The Grandys have relied on workers from Mexico for years, but this year they weren’t able to get the H-2B visas they needed to bring the workers into the country. Without the workers, the market couldn’t open. Bill Grandy said it’s been devastating.
“It’s financially ruined us,” he said Monday. “My wife and I put our whole life in that business, and we’re not able to run it.”
He said he doesn’t plan to apply for the additional visas because it wouldn’t be worth it at this point. The business is usually open from late May to mid-September.
“Unless there was some way to get them here in a couple days, it would be virtually impossible to get going,” he said. “It just isn’t going to happen that quickly.”
Senator Thom Tillis, R-N.C., has lobbied for H-2B expansion and said in a June statement he appreciated Secretary of Homeland Security John Kelly’s willingness to address the shortage.

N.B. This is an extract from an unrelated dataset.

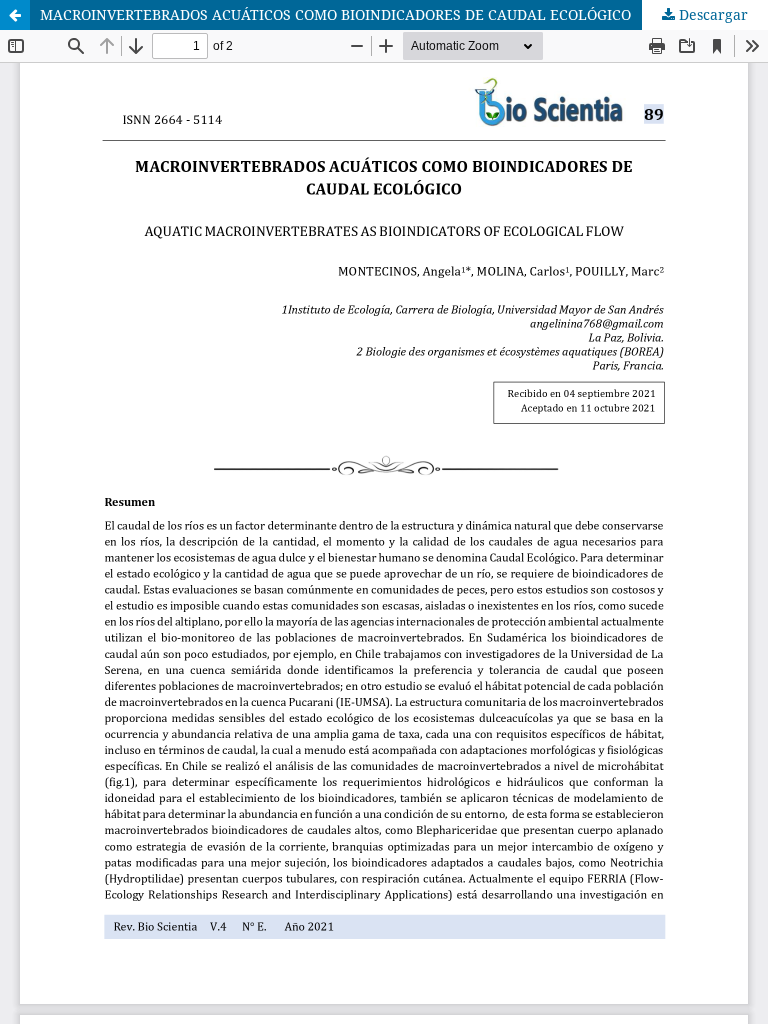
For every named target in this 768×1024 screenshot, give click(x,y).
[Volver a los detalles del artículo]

However, he said he had “concerns about the timeline” for granting the additional visas – by late July, much of the summer business season has already passed.

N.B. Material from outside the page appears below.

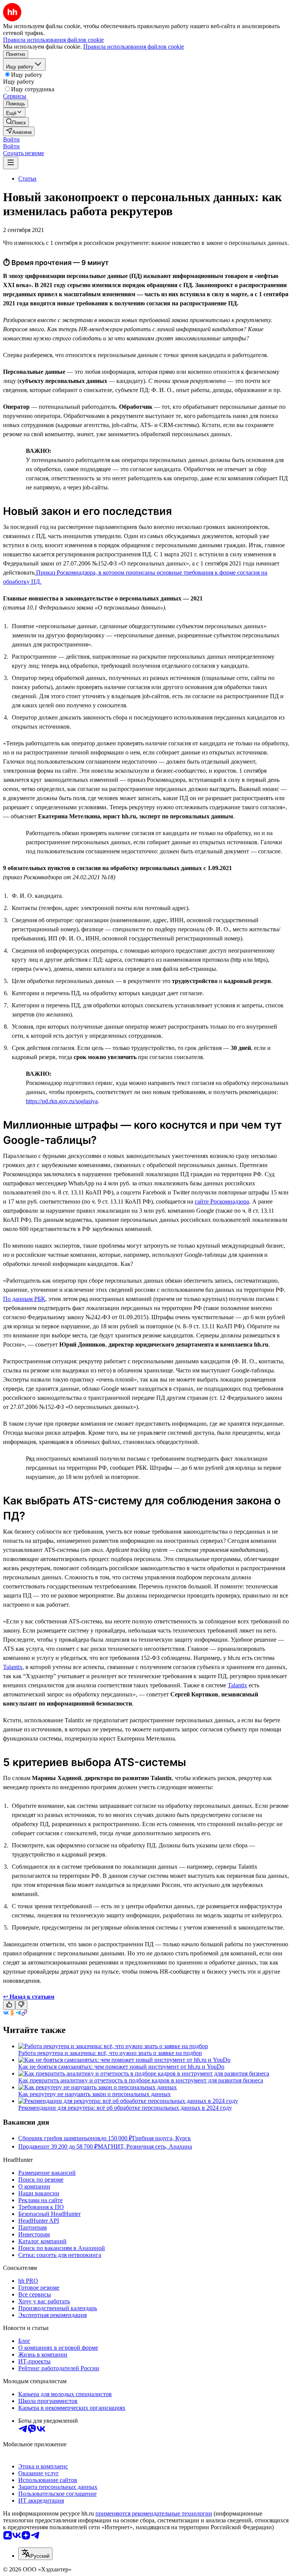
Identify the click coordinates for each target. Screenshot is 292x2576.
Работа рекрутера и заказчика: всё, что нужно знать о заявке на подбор (110, 2053)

The seafood and landscaping industries could still benefit from additional visas, Tillis’ office said Monday, but it would be harder for the summer tourism industry to benefit. It takes weeks for businesses’ petitions to be approved, then workers have to gain authorization from their home countries and travel to the workplace.
“I’m encouraged that Secretary Kelly intends to provide relief to seasonal small businesses across the nation currently suffering from a lack of temporary workers,” Tillis said in a statement Monday. “As President Trump has noted, the H-2B program is vital for businesses that desperately need temporary help to keep their doors open and keep their American workforce employed.”
Trump campaigned on promises to protect American jobs and has criticized other visa programs, but has remained mostly quiet on the subject of H-2B, which he has used to hire workers for his Florida resorts.
Congress authorized Homeland Security to release more visas in early May. Senior Homeland Security officials told reporters on Monday the agency made the decision after “considering the interest of U.S. workers,” according to the Washington Post. The department has also created a tip line for reports of worker exploitation and abuse, common concerns among H-2B opponents.
To apply for the additional visas, businesses must prove that they would face “permanent and severe financial loss” without additional workers, according to the rule document. They can submit evidence of this loss with their application, including financial statements showing debt or unpaid bills, the number of H-2B workers hired in past years or contracts that would be canceled without additional workers.
The Washington Post contributed to this report.